Saint Vincent monk was skilled mechanic, leading firefighter
Equipment breakdowns weren’t a problem for Brother Stephen Nazaruk.
The Benedictine monk took charge in 1981 of the machine shop serving his community at Saint Vincent Archabbey and Saint Vincent College, and he continued to be involved at the shop on the Unity campus well into his 80s.
“He had the talent to fix about anything that was broken,” Saint Vincent Archabbot Douglas Nowicki said. “He worked with a great zeal, whether he was repairing a lawn mower or fixing an appliance in the kitchen.

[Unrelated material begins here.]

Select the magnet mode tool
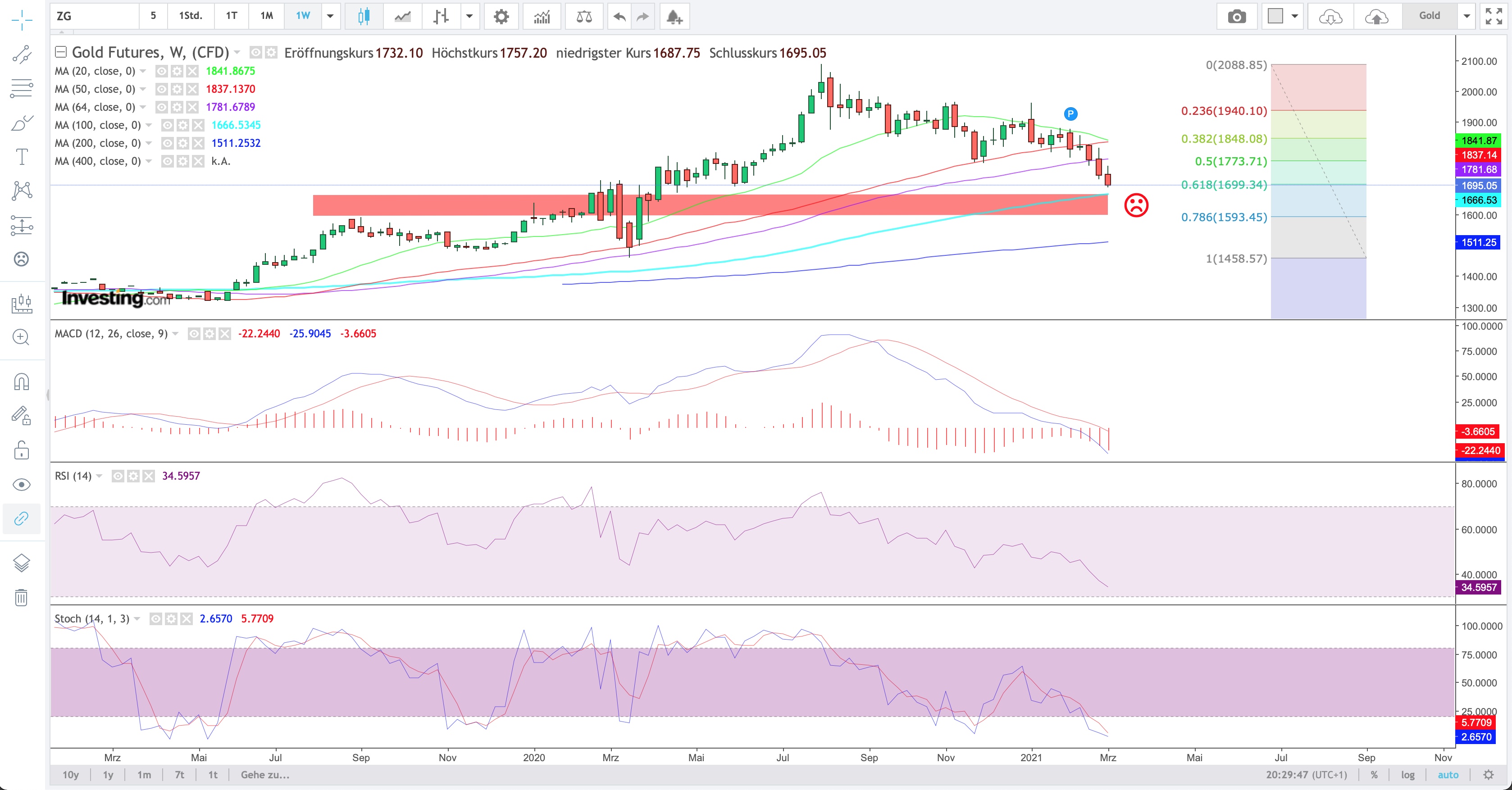Screen dimensions: 1512x790 click(21, 382)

“He could fix tractors and trucks. He was a mechanic par excellence.”
Brother Stephen Nazaruk, O.S.B., died peacefully in the Saint Vincent monastic infirmary Thursday, July 25, 2019. He was 92.

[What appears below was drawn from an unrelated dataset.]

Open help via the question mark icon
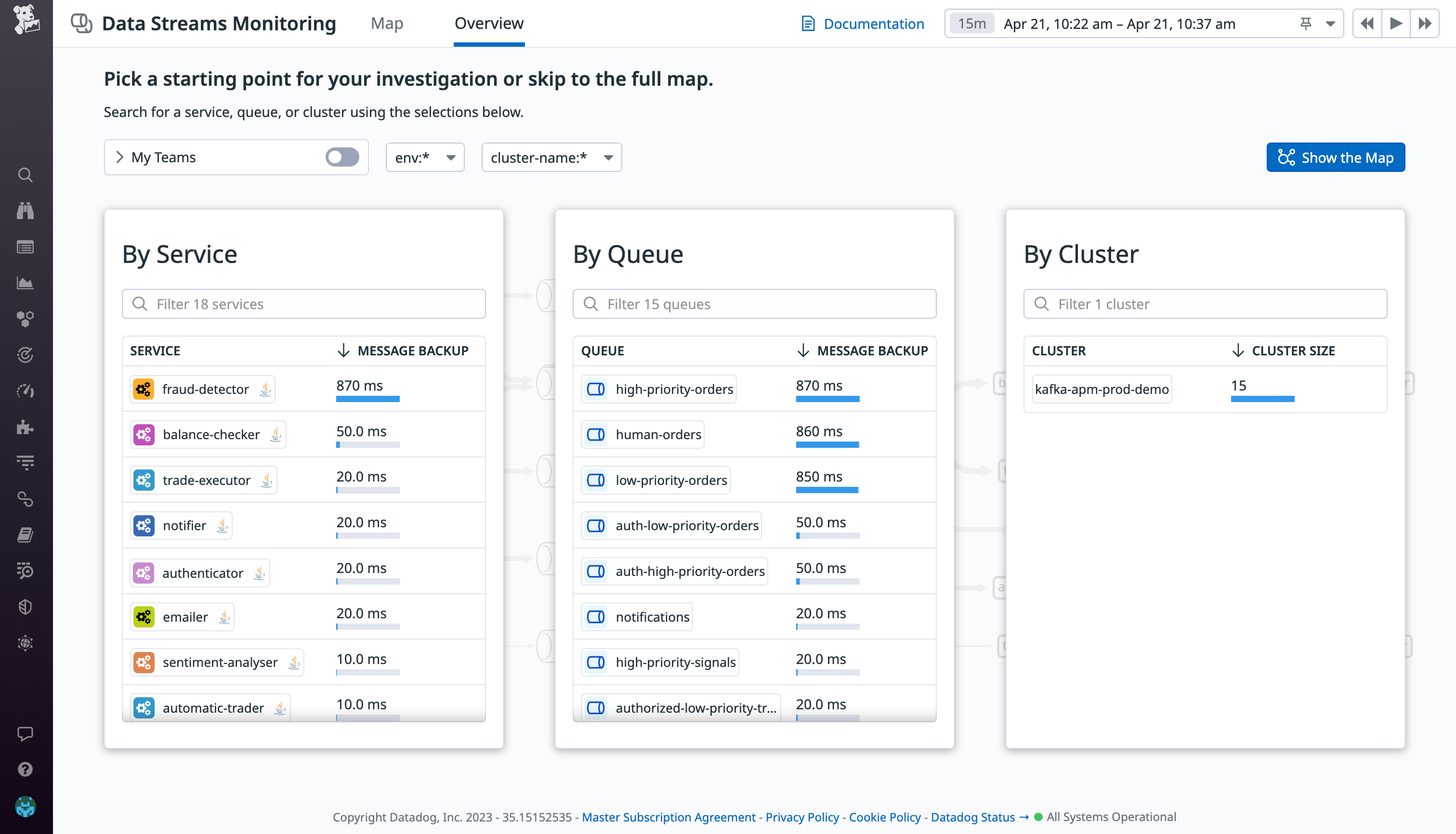Viewport: 1456px width, 834px height. click(x=25, y=769)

Born Feb. 9, 1927, in West Leechburg, he was a son of the late Thomas and Tekla (Giworonik) Nazaruk.
Brother Stephen grew up in a close-knit community, with neighbors who, like his parents, had all emigrated from the same village in Ukraine. A 1945 graduate of Leechburg High School, he served as an Army aircraft mechanic in Trieste, Italy, during the Korean War.
Following his discharge from the Army in 1952, he pursued a monastic vocation with a Trappist community at Our Lady of Guadalupe in New Mexico. He came to Saint Vincent in 1954 and made his profession of monastic vows Nov. 17, 1956.
Brother Stephen transferred the skills he’d learned in the Army to the Saint Vincent machine shop, where he began working in 1954.
“He was accomplished in welding,” said Nowicki. “Over the years, he trained a lot of younger people.”
Brother Stephen crafted sturdy pots and pans for the Saint Vincent kitchen. He also worked on equipment for local fire departments and for the Pittsburgh Steelers, while they were in residence for their annual summer training camp, Nowicki said.
“He was a hard worker,” Nowicki said. “His day never ended. You would see him, in the evening, down in the shop tinkering.”
Brother Stephen was a leading member of the former Saint Vincent Fire Department. It was organized after a fire Jan. 28, 1963, destroyed several campus buildings, causing about $2 million in damage. He served as the department’s assistant chief from 1967 to 2001.
In addition to monitoring fire alarms on campus, Brother Stephen served as an instructor for the annual Westmoreland County Fire School that was held for local volunteer firefighters for many years at Saint Vincent.
He was a member of the Westmoreland County Fire Chiefs Association, chairing its education program, as well as firemen’s associations for the county, Western Pennsylvania and the state.
People were drawn to Brother Stephen by his simple, humble manner, Nowicki said, noting, “He was always very friendly, always willing to help. He didn’t put on any airs.”
During the final years of his life, when he struggled with health issues, Brother Stephen checked in at the machine shop as long as he was able.
“It was his sacred space where he found a great peace,” Nowicki said.
In addition to his parents, Brother Stephen was preceded in death by five siblings. He is survived by four nieces.
Viewing will be from 2 to 5 p.m. Sunday in the parlor of the Elizabeth Roderick Center at Saint Vincent Seminary. A Vigil Service will take place at 7:15 p.m. Sunday in the Archabbey Basilica, where a Mass of Christian Burial will be celebrated at 10:30 a.m. Monday. The Rite of Committal will follow in the Mary, Mother of Mercy Chapel at Saint Vincent Cemetery.
Memorial contributions may be made to the Benedictine Health and Welfare Fund, Saint Vincent Archabbey, 300 Fraser Purchase Road, Latrobe, PA 15650.